▶ [DIRECTIVE]:
Copy out, in full, each line of the listing below that contains the string "screenshot".

* Begin *

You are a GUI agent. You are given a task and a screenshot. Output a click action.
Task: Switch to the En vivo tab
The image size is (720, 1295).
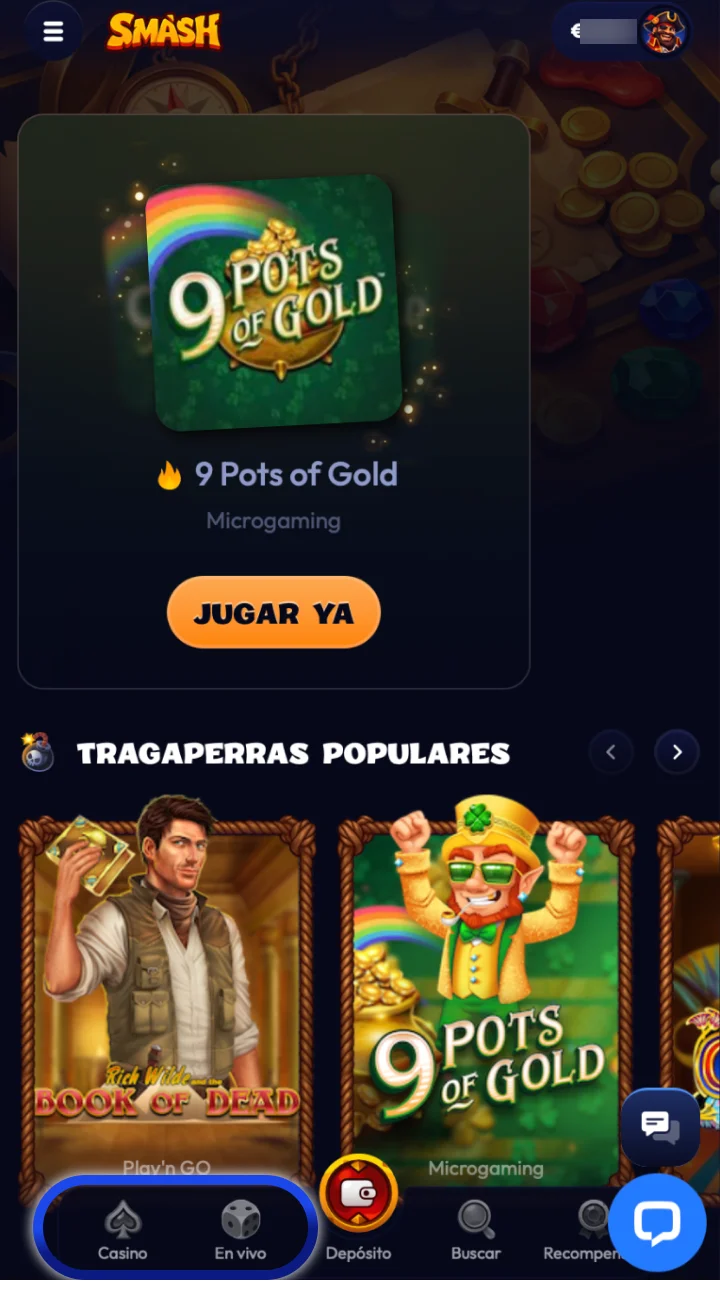(239, 1231)
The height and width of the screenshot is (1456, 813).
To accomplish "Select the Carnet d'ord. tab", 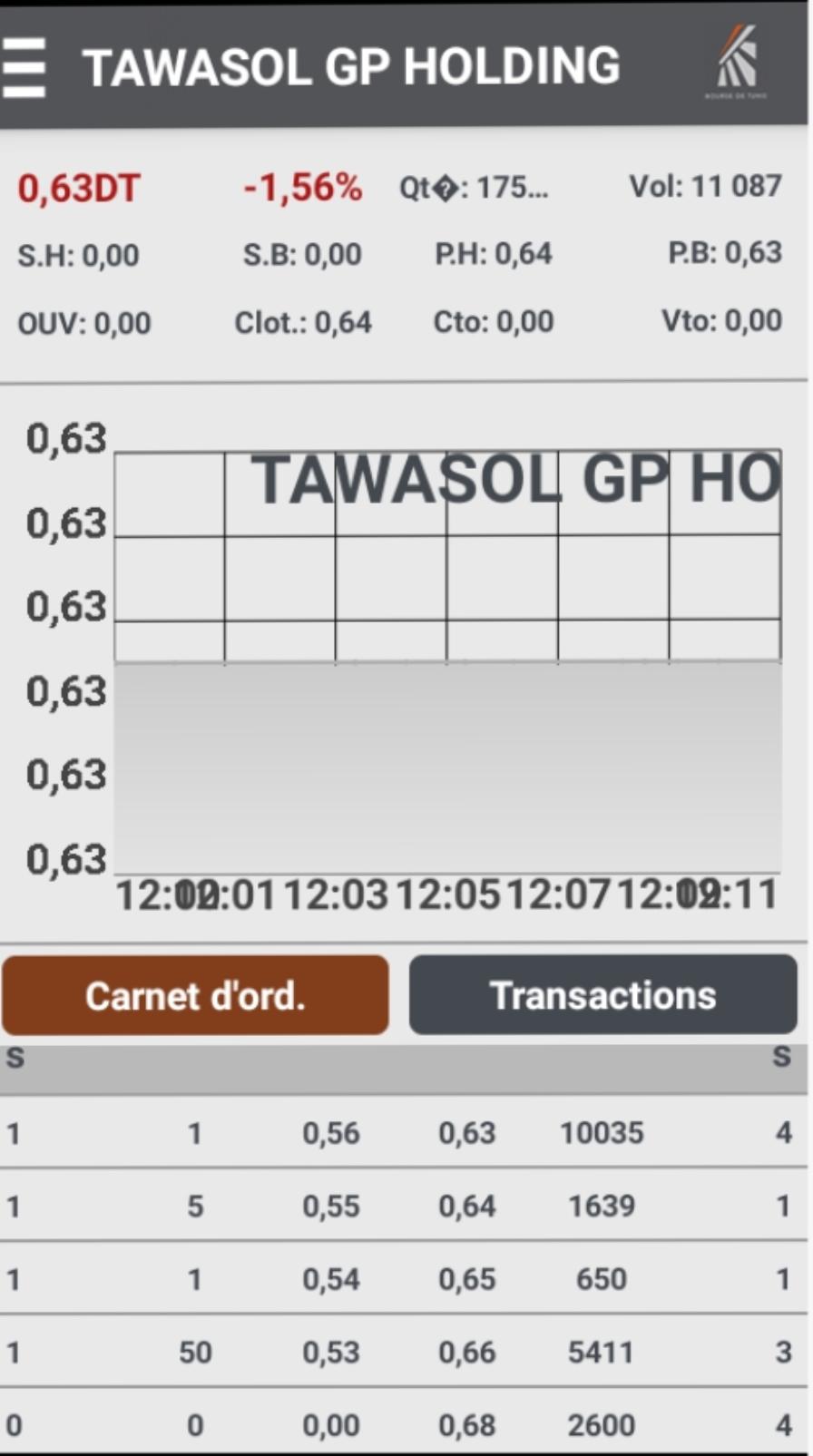I will click(x=195, y=996).
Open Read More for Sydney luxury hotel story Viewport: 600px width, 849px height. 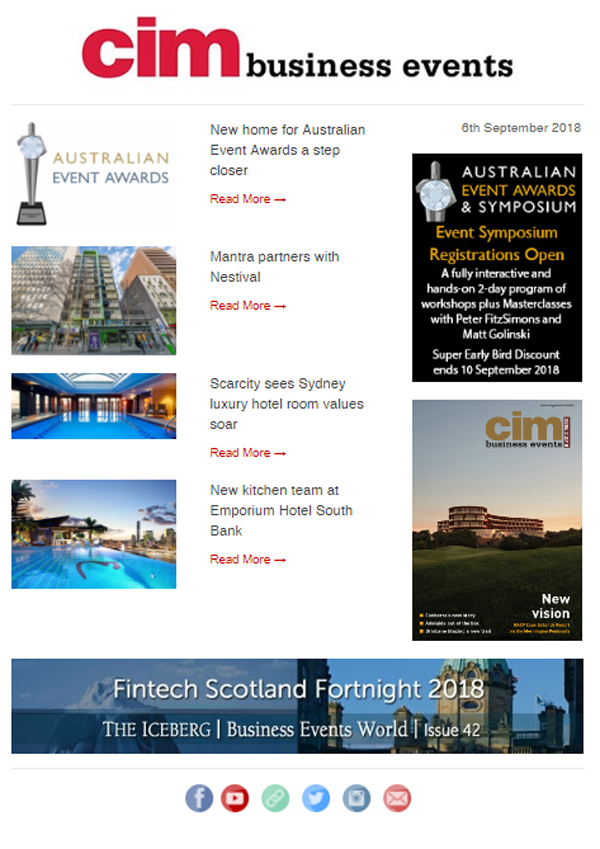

* End *

▶ [EXERCISE RESULT]:
You are a GUI agent. You are given a task and a screenshot. Output a click action.
The height and width of the screenshot is (1456, 813).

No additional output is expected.